▸ **WHAT THIS TASK INVOLVES**:
Reproduce the records verbatim, starting at the line that contains "Where should I" and continuing to the end of the records. Leave out the pictures.

---- SUPPLIED MATERIAL

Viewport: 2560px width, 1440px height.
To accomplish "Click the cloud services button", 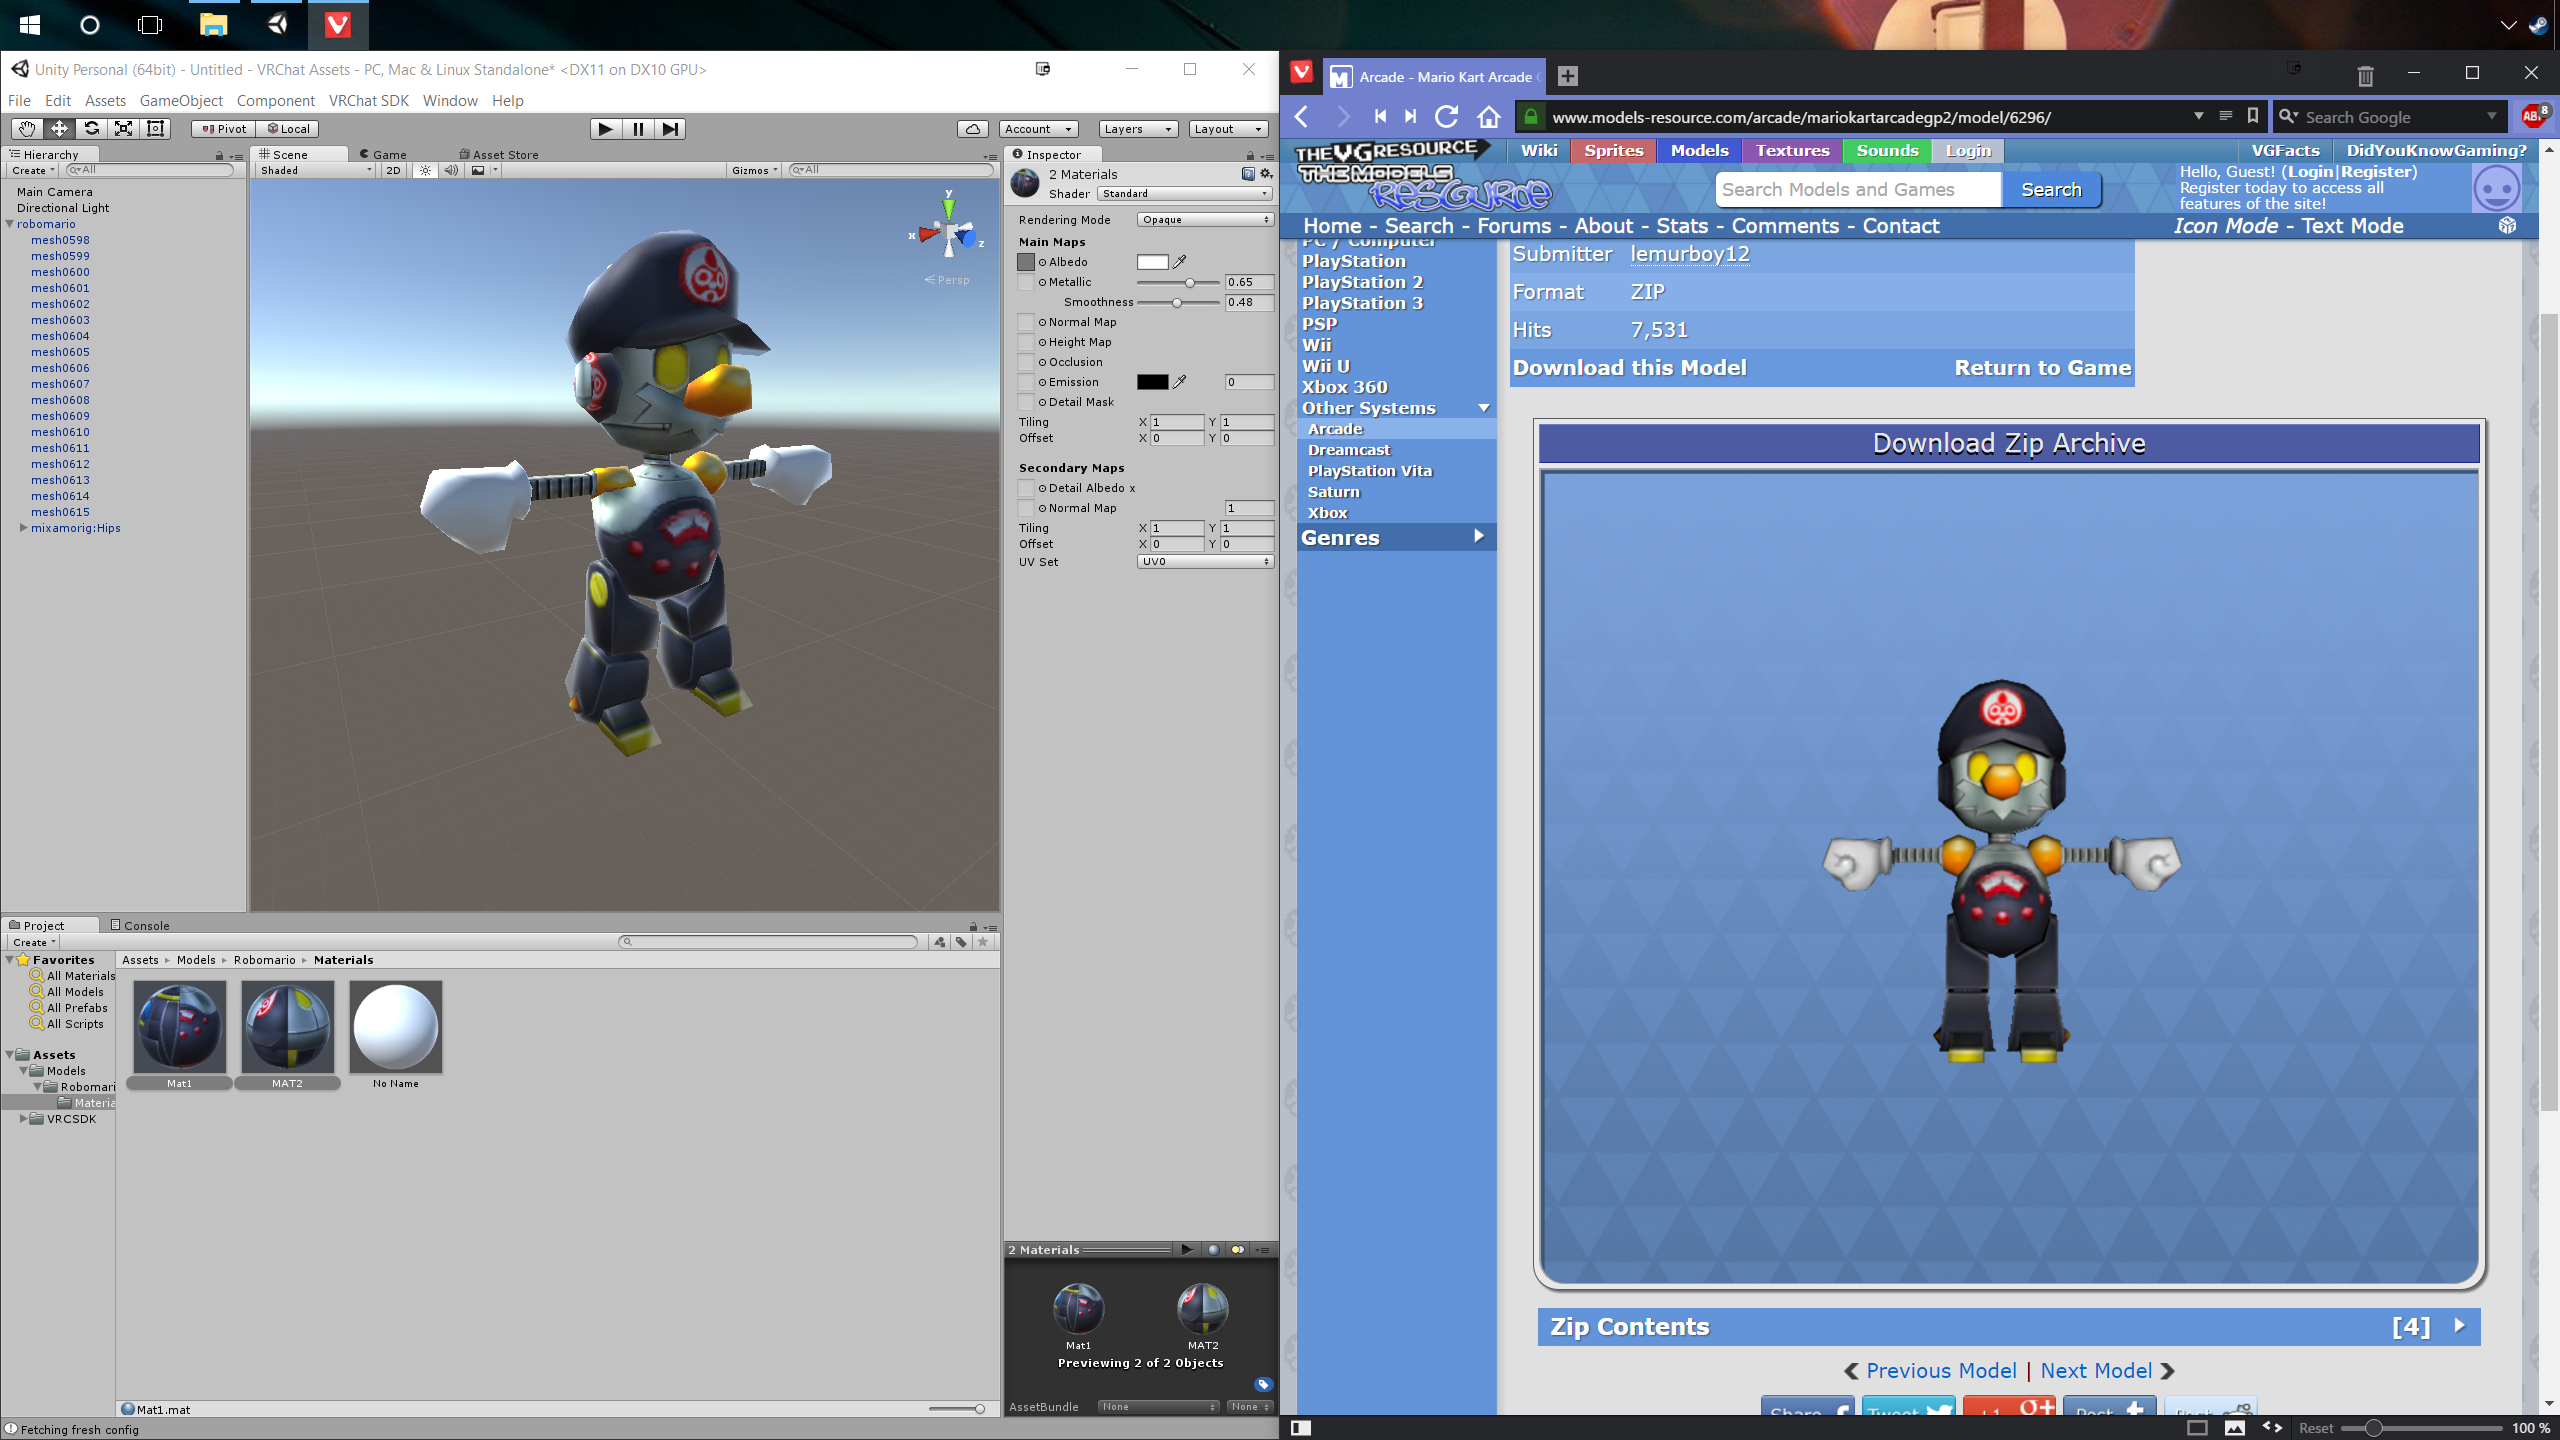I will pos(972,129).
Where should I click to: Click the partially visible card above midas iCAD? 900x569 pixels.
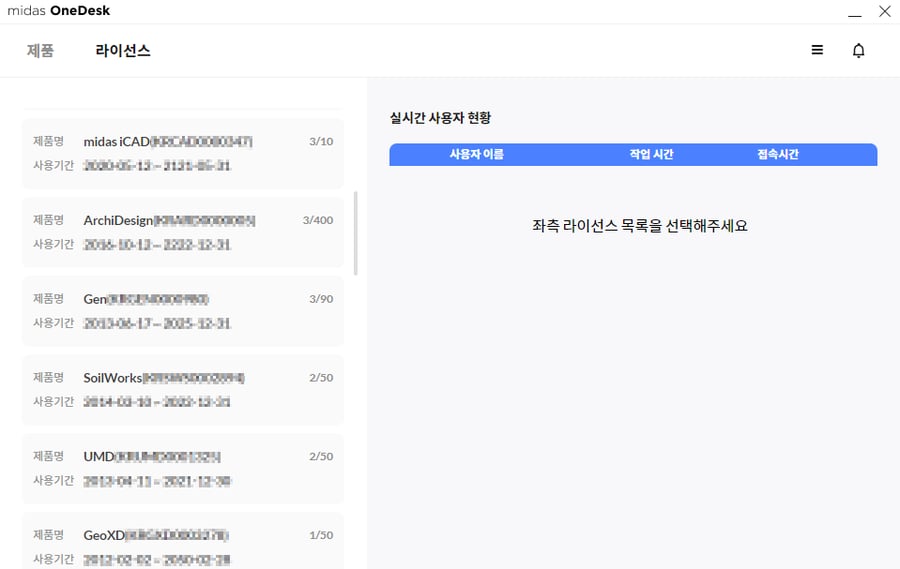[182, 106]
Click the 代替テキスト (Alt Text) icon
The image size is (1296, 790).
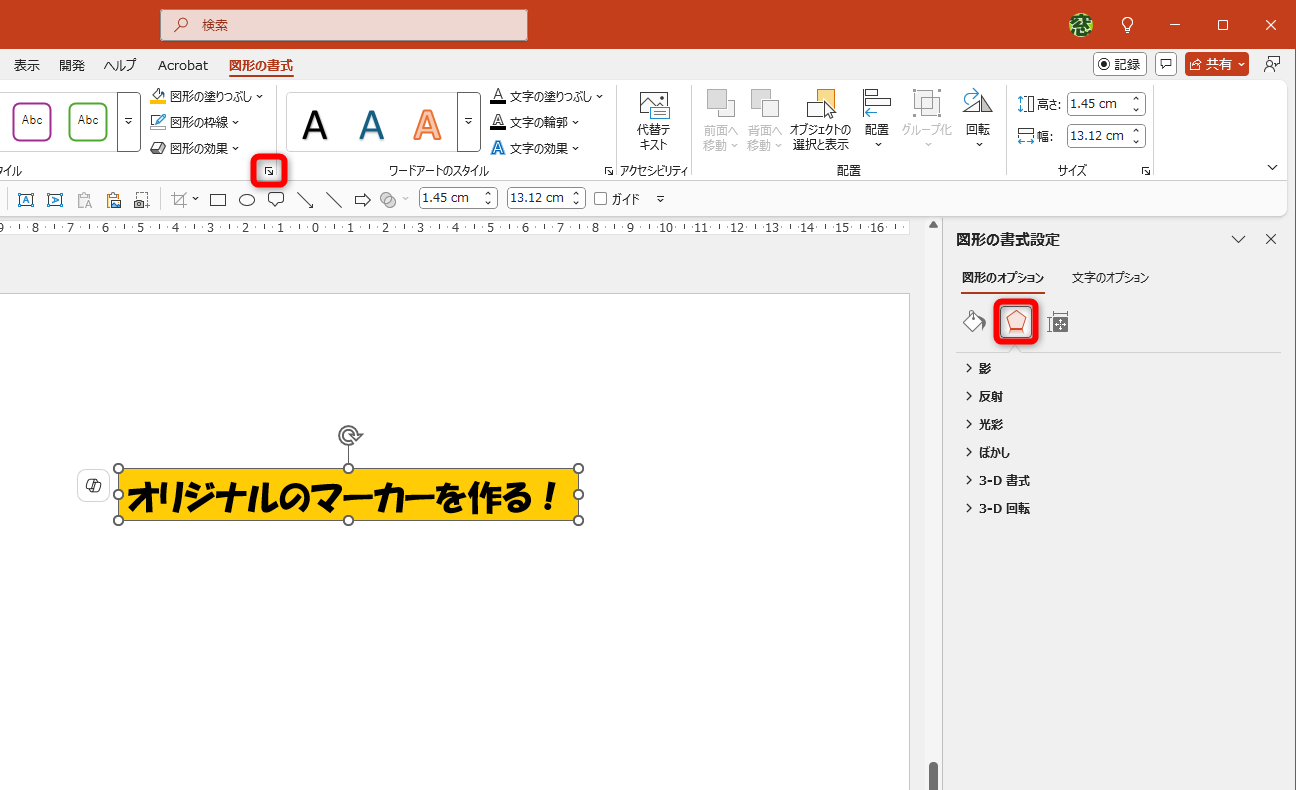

--------

▸ **WRITTEN SOLUTION**:
Where should I click to: Click the partially visible card above midas iCAD? 900x569 pixels.
[182, 106]
Click the 代替テキスト (Alt Text) icon
The image size is (1296, 790).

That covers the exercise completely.